- Film poster
- Directed by: Prasanth Murali
- Written by: Rajesh Varma Prashanth Murali
- Produced by: Raj Zacharias
- Starring: Indrajith; Aju Varghese; Mamta Mohandas; Sandhya; Daniel Balaji;
- Cinematography: Kishore Mani
- Edited by: Nikhil Venu
- Music by: Songs: Aby Salvin Thomas Background Score: Rahul Raj
- Production companies: Celebs and Red Carpet
- Distributed by: Celebs and Red Carpet Release
- Release date: 28 June 2013;
- Running time: 110 minutes
- Country: India
- Language: Malayalam

= Paisa Paisa (2013 film) =

Paisa Paisa is a 2013 Indian Malayalam thriller film written and directed by debutante director Prasanth Murali. The film was produced by Raj Zacharias under the banner Celebs and Red Carpet and features Indrajith, Aju Varghese, Mamta Mohandas, Sandhya, and Daniel Balaji in the lead roles. Set against the backdrop of Chennai and Kochi, Paisa Paisa is a multi-narrative realistic thriller showing how money can affect the lives of people. The film released on 28 June 2013. The songs were composed by debutant, Aby Salvin while Rahul Raj composed the background score.

==Plot==
The story unfolds the events happening in just four hours of a day in two cities - Kochi and Chennai. Balu who goes to Chennai to attend an interview falls into a trap in the few minutes he goes out of the call centre office to make a phone call. He contacts his friend Kishore, an ad filmmaker and his friend, to help him with some money. Kishore, who is in Kochi, has an equally crucial day.

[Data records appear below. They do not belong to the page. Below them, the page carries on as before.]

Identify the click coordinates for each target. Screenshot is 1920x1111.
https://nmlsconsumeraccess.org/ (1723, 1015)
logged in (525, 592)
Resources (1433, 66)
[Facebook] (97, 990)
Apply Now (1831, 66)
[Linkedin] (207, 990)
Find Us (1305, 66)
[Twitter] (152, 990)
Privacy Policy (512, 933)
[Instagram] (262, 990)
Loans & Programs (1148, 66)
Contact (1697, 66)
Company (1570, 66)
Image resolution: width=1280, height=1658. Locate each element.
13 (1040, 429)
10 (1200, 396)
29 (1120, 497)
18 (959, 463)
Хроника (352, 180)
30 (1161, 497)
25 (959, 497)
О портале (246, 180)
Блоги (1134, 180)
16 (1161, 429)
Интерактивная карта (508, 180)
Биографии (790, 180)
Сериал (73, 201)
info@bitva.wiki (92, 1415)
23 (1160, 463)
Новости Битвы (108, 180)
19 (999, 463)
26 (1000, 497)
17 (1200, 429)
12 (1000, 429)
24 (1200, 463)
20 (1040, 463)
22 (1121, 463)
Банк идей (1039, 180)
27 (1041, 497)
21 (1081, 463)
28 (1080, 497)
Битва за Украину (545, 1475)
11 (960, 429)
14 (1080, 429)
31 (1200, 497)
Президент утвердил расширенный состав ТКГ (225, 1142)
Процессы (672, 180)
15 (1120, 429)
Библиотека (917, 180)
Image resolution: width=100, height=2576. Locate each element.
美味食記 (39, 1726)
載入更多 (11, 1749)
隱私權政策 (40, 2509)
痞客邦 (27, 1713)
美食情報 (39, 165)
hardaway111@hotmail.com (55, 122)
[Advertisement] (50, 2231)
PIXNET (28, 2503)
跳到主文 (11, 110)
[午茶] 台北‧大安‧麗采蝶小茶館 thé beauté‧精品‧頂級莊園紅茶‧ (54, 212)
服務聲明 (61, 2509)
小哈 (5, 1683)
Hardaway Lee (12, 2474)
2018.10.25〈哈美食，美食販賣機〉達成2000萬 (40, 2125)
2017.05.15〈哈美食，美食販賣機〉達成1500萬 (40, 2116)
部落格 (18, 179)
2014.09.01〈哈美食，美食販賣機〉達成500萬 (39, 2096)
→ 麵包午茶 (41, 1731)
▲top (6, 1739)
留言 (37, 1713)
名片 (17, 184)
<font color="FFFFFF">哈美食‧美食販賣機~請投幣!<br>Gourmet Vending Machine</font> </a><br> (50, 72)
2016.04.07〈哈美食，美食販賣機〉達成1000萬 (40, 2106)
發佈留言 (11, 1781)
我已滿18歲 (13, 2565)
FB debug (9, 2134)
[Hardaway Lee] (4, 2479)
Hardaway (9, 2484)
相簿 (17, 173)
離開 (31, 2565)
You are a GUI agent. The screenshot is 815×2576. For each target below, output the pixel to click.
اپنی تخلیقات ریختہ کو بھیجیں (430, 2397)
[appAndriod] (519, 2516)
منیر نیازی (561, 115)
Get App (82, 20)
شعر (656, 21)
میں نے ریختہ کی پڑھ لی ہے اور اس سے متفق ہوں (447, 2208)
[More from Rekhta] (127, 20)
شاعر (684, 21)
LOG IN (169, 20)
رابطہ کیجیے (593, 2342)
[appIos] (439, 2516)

His wife Nithya is returning to his life as the couple has been living separately for some time. Kishore sets aside his plans to reconcile with his wife to help his friend. However, he fails to gather enough money to help Balu. How money changes the lives of these characters forms the rest of the story.

==Cast==
- Indrajith Sukumaran as Kishore
- Aju Varghese as Balu
- Daniel Balaji as Auto driver who kidnap Balu
- Mamta Mohandas as Nithya
- Sandhya as Kumudam, auto driver's wife
- Apoorva Bose as Pooja
- Kishore Satya as Aby Pothen
- Rajeev Rangan as Rajeev
- Anoop Chandran as Venkidesh
- Dileesh Pothan as Omanakuttan
- Dinesh Paniker as Bhaskaran
- Aneesh G Menon as Sandheep
- Sasi Kalinga as Aalikka

==Production==
Directed by debutante Prasanth Murali, an erstwhile assistant to V. K. Prakash, the script for the flick was jointly penned by the director and Rajesh Varma. Model-turned-actress Amruta Patki featured in the promotional song of this film. The shooting of the film started at Chennai in November 2012.

==Soundtrack==

The soundtrack of Paisa Paisa consists of seven songs, out of which six were composed by Aby Salvin Thomas while the theme song was composed by Rahul Raj. D. Santhosh wrote the lyrics of all the songs.

Tracklist
| No. | Title | Singer(s) | Length |
|---|---|---|---|
| 1. | "Iravino Pagalino" | Vineeth Sreenivasan | 03:45 |
| 2. | "Karaleriyumbol" | Namitha Correya & Carl Frenies | 02:03 |
| 3. | "Neeyo Kaatto" (Female Version) | Bhavya Lakshmi | 03:35 |
| 4. | "Neeyo Kaatto" (Karaoke Version) |  | 03:33 |
| 5. | "Neeyo Kaatto" (Male Version) | Vijay Yesudas | 03:33 |
| 6. | "Paisa Paisa" | Namitha Correya & Carl Frenies | 02:59 |
| 7. | "Paisa Paisa" (Theme Music by Rahul Raj) |  | 02:22 |
| Total length: |  |  | 21:49 |

==Critical reception==

The Times of India gave the film a rating of 2.5 out of 5 saying that, "Paisa Paisa loses its pace for want of engaging twists and a taut narrative and easily turns into a flick that passes by without a flutter." Paresh C Palicha of Rediff gave the film a rating of 2 out of 5 and said that, "Paisa Paisa has a promising premise to build on, but turns out to be a disappointment."